Passer au contenu principal

PARIS : Mehdi KHARAB : « Le machine learning en prévision n…

Partager :

PARIS : Mehdi KHARAB : « Le machine learning en prévision n’est ni magique, ni un simple argument marketing »

Selon Mehdi Kharab, expert chez Colibri, le machine learning révolutionne la prévision, à condition de l’adopter avec rigueur et pragmatisme.

Le marché de la data science voit une explosion de la demande en machine learning, notamment dans le domaine de la prévision des ventes. Présentés comme le nouveau standard, les algorithmes « dopés au ML » suscitent un engouement considérable. Pourtant, il est essentiel de conserver une distance critique face aux discours marketing, aussi séduisants soient-ils. « Comprendre la portée et les limites de l’approche, savoir quand l’utiliser selon les besoins métier et être capable d’interpréter les résultats sont des conditions indispensables pour réellement créer de la valeur », analyse Mehdi Kharab, expert au sein de la société Colibri.

Une technologie ancienne, une révolution récente

Souvent perçu comme une technologie d’avant-garde, le machine learning est en réalité apparu dès les années 1950 et a gagné en maturité à partir des années 1980. Son application à la prévision remonte aux années 1990. Pendant près de quarante ans, les compétitions internationales de référence, comme les compétitions Makridakis, ont montré qu’aucun modèle de machine learning ne parvenait à surpasser les méthodes statistiques classiques. L’édition 2020 a même vu dix-sept modèles de ML obtenir des résultats inférieurs au modèle le plus simple.

Le paysage a toutefois changé radicalement en l’espace d’un an. De nouveaux modèles, enrichis de variables explicatives supplémentaires (« features ») comme les prix, les promotions, les ruptures de stock ou les canaux de distribution, ont commencé à dépasser toutes les approches précédentes. Depuis 2021, la recherche s’est accélérée grâce à des jeux de données plus volumineux et des capacités de calcul accrues. Si ces modèles ont gagné en performance, ils présentent des contreparties : ils sont gourmands en ressources, plus sensibles au surapprentissage et très dépendants de la qualité des données. Ils sont également moins robustes, plus instables et souvent difficiles à interpréter, nécessitant une configuration experte et une supervision continue.
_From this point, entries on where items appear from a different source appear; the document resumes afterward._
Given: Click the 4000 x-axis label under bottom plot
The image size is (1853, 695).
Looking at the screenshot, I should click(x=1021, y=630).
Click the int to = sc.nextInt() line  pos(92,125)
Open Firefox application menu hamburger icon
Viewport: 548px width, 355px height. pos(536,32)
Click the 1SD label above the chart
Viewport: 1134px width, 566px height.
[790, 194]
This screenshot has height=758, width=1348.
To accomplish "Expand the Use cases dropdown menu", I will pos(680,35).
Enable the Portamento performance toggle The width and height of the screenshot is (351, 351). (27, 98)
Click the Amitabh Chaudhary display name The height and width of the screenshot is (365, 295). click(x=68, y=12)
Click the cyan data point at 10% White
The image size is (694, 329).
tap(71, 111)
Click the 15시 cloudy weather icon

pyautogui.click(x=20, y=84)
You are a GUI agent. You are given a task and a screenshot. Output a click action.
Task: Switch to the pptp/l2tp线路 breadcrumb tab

Deep learning et « foundation models » : la nouvelle ère

En parallèle, le deep learning a connu une transformation rapide avec l’émergence d’architectures comme les Transformers. Ces avancées ont permis la création de « foundation models » à grande échelle, capables d’apprendre à partir de jeux de données massifs et de se généraliser à de nombreuses tâches de prévision. Un exemple marquant est Chronos-2, un modèle de 120 millions de paramètres qui atteint des performances de pointe sur des benchmarks de référence.

Comparé à des approches classiques comme l’algorithme XGBoost, le deep learning offre des avantages notables : il apprend automatiquement des motifs temporels complexes, traite nativement les interactions entre de multiples variables et se généralise à de nouvelles situations sans nécessiter de réentraînement complet. Si XGBoost reste un excellent choix pour des ensembles de données plus petits et pour lesquels l’interprétabilité est primordiale, les « foundation models » dominent désormais les scénarios complexes et à grande échelle.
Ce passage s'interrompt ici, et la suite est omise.